··· Input data

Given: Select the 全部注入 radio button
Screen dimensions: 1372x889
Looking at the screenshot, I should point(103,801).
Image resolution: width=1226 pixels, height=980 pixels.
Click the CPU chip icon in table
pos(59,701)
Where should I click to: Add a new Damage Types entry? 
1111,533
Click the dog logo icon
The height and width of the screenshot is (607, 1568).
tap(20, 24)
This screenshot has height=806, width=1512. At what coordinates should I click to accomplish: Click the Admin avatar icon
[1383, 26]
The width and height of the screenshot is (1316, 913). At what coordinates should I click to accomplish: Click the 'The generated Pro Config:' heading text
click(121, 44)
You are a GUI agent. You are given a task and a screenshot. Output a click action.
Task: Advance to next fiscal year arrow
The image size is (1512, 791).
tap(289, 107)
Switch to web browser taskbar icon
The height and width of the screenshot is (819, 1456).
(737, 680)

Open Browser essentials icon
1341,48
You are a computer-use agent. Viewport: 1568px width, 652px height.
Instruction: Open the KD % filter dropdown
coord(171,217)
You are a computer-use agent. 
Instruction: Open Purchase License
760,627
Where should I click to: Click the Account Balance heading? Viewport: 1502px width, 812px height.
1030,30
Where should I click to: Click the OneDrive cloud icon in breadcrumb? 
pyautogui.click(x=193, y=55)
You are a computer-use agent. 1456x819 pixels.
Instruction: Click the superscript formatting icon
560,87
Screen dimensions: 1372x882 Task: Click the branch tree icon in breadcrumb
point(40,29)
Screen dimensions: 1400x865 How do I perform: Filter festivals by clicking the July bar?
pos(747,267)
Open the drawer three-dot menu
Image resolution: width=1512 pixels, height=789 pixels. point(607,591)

······

Aim of the task >>
Keeping every character as it is, restate the lines above that run from the line with "Click the CPU chip icon in table" through the line with "Task: Advance to next fiscal year arrow", both included, and nothing else.

Reply to the exercise >>
Click the CPU chip icon in table
pos(59,701)
Where should I click to: Add a new Damage Types entry? 
1111,533
Click the dog logo icon
The height and width of the screenshot is (607, 1568).
tap(20, 24)
This screenshot has height=806, width=1512. At what coordinates should I click to accomplish: Click the Admin avatar icon
[1383, 26]
The width and height of the screenshot is (1316, 913). At what coordinates should I click to accomplish: Click the 'The generated Pro Config:' heading text
click(121, 44)
You are a GUI agent. You are given a task and a screenshot. Output a click action.
Task: Advance to next fiscal year arrow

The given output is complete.